In Erlang/OTP 27, +0.0 will no longer be exactly equal to -0.0

bjorng · May 5, 2023, 8:20am

Currently, the floating point numbers 0.0 and -0.0 have distinct internal representations. That can be seen if they are converted to binaries:

1> <<0.0/float>>.
<<0,0,0,0,0,0,0,0>>
2> <<-0.0/float>>.
<<128,0,0,0,0,0,0,0>>

However, when they are matched against each other or compared using the =:= operator, they are considered to be equal. Thus, 0.0 =:= -0.0 currently returns true.

@nzok considers this behaviour to be a bug. We also consider it a bug, but until recently we were not sure that fixing and introducing an incompatibility would be be worth it.

A recent bug found by erlfuzz made us reconsider. An optimization in the compiler to share identical code would consider the code for the two clauses in this function to be identical:

f(_V0, _V0) ->
    -0.0;
f(_, _) ->
    0.0.

and essentially rewrite it to:

f(_, _) ->
    0.0.

To fix this optimization when =:= considers 0.0 and -0.0 to be equal would be cumbersome and could make the compiler slower. It also likely that other optimizations in the compiler could be affected and would have to be fixed in similarly cumbersome ways.

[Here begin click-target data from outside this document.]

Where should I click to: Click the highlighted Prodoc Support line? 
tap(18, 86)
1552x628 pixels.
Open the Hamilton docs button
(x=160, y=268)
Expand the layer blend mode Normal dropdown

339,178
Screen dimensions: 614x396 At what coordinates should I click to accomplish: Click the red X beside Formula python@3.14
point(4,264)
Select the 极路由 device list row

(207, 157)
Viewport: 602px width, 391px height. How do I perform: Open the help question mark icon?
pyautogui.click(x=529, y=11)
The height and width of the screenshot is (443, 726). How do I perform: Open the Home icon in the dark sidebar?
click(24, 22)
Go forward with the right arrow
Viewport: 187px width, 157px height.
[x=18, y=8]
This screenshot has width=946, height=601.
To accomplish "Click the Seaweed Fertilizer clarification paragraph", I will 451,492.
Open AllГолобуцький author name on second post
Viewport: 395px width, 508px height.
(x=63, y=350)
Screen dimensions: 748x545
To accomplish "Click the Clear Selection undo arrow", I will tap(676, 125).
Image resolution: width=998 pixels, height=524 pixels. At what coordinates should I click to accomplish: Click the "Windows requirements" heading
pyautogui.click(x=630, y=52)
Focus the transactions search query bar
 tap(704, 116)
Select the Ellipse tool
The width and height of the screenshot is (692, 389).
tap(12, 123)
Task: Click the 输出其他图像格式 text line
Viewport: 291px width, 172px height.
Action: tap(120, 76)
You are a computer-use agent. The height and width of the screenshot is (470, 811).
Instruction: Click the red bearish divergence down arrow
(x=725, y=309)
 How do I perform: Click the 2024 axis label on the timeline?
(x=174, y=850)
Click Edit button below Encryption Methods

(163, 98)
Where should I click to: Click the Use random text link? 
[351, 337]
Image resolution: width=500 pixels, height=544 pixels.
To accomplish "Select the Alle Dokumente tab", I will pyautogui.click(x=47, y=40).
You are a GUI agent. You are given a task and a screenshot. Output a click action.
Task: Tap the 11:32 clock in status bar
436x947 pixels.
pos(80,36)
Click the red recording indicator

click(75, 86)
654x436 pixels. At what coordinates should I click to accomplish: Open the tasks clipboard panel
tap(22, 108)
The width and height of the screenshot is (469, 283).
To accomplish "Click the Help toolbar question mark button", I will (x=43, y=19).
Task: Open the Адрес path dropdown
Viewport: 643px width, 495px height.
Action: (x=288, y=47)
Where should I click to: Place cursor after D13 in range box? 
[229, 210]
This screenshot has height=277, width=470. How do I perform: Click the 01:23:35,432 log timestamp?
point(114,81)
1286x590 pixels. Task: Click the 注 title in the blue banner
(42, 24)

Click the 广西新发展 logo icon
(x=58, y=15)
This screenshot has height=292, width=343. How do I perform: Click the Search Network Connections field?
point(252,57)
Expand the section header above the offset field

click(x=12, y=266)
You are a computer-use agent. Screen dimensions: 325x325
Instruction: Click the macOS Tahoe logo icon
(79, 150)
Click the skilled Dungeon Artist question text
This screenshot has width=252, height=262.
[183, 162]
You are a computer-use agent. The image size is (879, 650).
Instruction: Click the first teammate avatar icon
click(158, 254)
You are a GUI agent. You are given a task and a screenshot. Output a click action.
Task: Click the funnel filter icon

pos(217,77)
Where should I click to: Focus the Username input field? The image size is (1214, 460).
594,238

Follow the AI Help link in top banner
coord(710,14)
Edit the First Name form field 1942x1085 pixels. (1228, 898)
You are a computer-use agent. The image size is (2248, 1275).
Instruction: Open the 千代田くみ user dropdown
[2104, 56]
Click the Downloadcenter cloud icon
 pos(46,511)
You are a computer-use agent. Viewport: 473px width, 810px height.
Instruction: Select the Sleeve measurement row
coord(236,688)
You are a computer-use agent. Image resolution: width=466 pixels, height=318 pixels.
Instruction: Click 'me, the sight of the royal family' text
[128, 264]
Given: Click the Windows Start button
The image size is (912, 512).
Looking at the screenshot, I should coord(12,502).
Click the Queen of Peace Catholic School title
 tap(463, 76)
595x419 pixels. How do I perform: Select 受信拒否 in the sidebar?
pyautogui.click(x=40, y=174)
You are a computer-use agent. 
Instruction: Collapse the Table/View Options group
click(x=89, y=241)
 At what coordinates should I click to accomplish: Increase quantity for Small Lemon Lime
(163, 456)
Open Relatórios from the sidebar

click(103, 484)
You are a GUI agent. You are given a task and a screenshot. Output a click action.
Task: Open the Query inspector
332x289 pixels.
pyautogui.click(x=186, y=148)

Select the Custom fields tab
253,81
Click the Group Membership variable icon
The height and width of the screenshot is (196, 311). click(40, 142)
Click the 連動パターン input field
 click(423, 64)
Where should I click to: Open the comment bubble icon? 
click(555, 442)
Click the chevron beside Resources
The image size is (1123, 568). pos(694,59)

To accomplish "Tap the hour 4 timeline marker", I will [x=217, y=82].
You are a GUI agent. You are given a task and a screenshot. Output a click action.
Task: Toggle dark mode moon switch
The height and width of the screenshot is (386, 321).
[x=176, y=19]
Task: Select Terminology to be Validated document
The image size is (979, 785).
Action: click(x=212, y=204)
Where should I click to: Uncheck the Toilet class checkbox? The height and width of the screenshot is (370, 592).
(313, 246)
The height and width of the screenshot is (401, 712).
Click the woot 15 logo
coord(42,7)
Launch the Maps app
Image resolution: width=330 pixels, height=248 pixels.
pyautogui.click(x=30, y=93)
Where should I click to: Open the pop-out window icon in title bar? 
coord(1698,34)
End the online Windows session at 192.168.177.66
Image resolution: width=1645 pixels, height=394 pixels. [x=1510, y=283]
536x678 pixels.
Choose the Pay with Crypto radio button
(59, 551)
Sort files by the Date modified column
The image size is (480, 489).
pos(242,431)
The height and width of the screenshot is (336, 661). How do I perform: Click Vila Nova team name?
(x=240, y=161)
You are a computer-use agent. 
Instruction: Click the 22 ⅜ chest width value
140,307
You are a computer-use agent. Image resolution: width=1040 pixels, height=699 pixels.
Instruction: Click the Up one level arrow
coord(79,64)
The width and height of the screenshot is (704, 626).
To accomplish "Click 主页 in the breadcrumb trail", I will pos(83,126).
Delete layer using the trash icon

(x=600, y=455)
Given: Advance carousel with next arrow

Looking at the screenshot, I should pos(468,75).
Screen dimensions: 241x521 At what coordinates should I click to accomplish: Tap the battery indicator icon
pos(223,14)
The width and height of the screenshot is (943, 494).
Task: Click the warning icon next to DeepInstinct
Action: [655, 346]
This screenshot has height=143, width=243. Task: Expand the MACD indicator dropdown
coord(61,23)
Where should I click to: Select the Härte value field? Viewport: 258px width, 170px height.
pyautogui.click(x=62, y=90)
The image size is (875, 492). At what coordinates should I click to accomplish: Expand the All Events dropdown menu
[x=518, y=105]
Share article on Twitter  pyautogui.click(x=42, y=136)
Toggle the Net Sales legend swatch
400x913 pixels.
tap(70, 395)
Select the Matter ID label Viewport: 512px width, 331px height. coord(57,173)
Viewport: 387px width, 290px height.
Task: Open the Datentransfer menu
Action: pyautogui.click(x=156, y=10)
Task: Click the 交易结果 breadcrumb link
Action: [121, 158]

Therefore, the OTP Technical Board decided that in Erlang/OTP 27, we will change +0.0 =:= -0.0 so that it will return false, and matching positive and negative 0.0 against each other will also fail. When used as map keys, 0.0 and -0.0 will be considered to be distinct.

The == operator will continue to return true for 0.0 == -0.0.

To help to find code that might need to be revised, in OTP 27 there will be a new compiler warning when matching against 0.0 or comparing to that value using the =:= operator. The warning can be suppressed by matching against +0.0 instead of 0.0.

We also plan to introduce the same warning in OTP 26.1, but by default it will be disabled. Anyone that suspect they have code that might be affected can turn on that warning in OTP 26.1.

eiji7 · May 6, 2023, 12:54pm

Interesting … for people not in topic could you also please describe (or link to some article) why <<-0.0/float>> is represented as <<128,0,0,0,0,0,0,0>>? I think that many people and especially newbies would be confused and assume that -0.0 and +0.0 is always seen the same i.e. 0.0.

If I understand correctly regardless of value (0.0, 12.34, -98.76, …) first bit of every float is 0 (positive) or 128 (negative) and Erlang previously saw that like:

defmodule Example do
  def negative?(<<128, _data::8*7>>), do: true
  def negative?(<<_sign, _data::8*7>>), do: false

  def positive?(<<0, _data::8*7>>), do: true
  def positive?(<<_sign, _data::8*7>>), do: false

  def same?(<<_first_sign, 0::8*7>>, <<_second_sign, 0::8*7>>), do: true
  def same?(same, same), do: true
  def same?(_left, _right), do: false
end

and the change is like about removing first clause of Example.same?/2 function, right?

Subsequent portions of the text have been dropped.